The Mac Observer notes that Al Shipp, who's run the company's business sales division since 2004, will see his supporting cast rolled into the company's broader sales team for the Americas and Asia Pacific, which has been under the control of vice president John Brandon for the past 7 years.
Among the team members making the jump are Stuart Maclennan, a Director responsible for non-governmental territory sales; David Puklin, a Director responsible for named accounts; and Ron Police, the Vice President of Federal and Government Sales.
At face value, the move would suggest Apple is surrendering a large portion of its efforts to infiltrate businesses. The change, however, is more likely a shift in strategy as the Cupertino-based company prepares to close in on the market.
In a filing with the Securities and Exchange Commission last week, Apple boldly noted a change in strategy for its 2009 fiscal year, by which it plans to target consumers in addition to " small and mid-sized business (âSMBâ), education, enterprise, government," as well as its trademark audience of creative professionals.
Last year's filing covering the 2008 fiscal year stated the company would focus on its "digital lifestyle" products for consumers and the company's stronghold markets in education and creativity, relegating all other business into a single sentence.
In a followup article on TMO, Apple fellow John Martellaro therefor suggests the company's move to do away with a dedicated enterprise sales lead more likely marks a return to chief executive Steve Jobs' grassroots strategy of having Macs sell themselves.
"What's ultimately the key here is that Steve Jobs believes that people should want to buy a great computer," he wrote. "Selling them is [a] great idea, if the customer is willing to believe that buying the best product is the right thing to do. But cleverly and deceptively maneuvering a customer into a sale, when they're playing you against the competition, is not Mr. Jobs' religion."

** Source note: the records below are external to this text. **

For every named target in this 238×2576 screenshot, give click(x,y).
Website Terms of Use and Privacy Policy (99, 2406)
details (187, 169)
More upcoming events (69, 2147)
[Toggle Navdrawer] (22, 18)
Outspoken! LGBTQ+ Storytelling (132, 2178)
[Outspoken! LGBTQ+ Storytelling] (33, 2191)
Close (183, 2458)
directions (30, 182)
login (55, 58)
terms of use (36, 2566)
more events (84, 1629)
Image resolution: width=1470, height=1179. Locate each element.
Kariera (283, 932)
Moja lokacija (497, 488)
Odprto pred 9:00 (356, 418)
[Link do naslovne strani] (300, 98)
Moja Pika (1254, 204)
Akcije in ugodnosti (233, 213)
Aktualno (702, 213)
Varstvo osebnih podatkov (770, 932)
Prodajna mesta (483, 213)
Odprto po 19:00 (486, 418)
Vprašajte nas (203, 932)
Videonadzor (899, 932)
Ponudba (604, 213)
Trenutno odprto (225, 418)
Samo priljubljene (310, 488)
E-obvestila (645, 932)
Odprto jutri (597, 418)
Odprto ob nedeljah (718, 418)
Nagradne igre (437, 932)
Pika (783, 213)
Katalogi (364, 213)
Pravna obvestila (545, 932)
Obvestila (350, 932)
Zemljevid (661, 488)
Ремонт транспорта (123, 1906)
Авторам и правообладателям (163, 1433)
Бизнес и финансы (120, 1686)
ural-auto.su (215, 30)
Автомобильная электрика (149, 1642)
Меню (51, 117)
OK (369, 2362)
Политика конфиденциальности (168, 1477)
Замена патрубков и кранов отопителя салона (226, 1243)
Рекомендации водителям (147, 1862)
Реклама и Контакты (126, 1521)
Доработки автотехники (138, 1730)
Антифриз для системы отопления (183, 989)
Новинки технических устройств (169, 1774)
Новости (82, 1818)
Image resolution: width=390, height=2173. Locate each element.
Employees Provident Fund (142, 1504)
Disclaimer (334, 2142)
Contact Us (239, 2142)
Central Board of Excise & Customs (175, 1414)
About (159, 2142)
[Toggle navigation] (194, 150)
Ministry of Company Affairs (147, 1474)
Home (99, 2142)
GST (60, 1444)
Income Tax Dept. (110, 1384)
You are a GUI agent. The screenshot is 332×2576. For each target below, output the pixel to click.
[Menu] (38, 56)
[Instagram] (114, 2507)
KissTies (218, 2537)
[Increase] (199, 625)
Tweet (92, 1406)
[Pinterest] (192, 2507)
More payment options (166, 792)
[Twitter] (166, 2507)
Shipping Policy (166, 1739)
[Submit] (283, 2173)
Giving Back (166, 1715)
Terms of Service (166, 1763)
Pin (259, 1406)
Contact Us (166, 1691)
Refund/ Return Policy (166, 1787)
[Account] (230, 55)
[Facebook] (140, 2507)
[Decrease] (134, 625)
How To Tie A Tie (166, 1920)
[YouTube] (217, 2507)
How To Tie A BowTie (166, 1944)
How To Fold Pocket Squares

Apple is also likely looking to encroach on the enterprise market on its own terms, he adds, not through the demands of big businesses who may ask the company to cripple its products for security reasons, or for it to extend the production of a specific model well past its intended life-cycle.
So far, the company's approach appears to working. A report published by Forrester Research this August noted that Mac deployment in the enterprise has climbed from 1.1 percent in October 2006 to 4.5 percent in June of 2008. While that's much lower than Apple's nearly 20 percent share of the US consumer PC retail market or its 8 percent share of the entire US PC and server market, it's significantly higher than the company's 3.5 percent share of all PCs and servers sold worldwide.
In the report, analyst Benjamin Gray stated that Mac adoption is being pushed upward by consumer demand, not special concessions on the part of the Mac maker.
"Strong iPod branding and sales have led to greater consumer sales of Apple PCs," he wrote. "In turn, this has lured enthusiasts and small workgroups with supple IT departments beyond the standard domain of design and media."
16 Comments
The xServe is slow to be updated. There still are no xBlades and Apple's storage solution was axed. Apple's entry into Enterprise seems weak at this point. Snow Leopard might give more of an indication where they are going on the server software side. We'll see in 8 months.
So far, the company's approach appears to working.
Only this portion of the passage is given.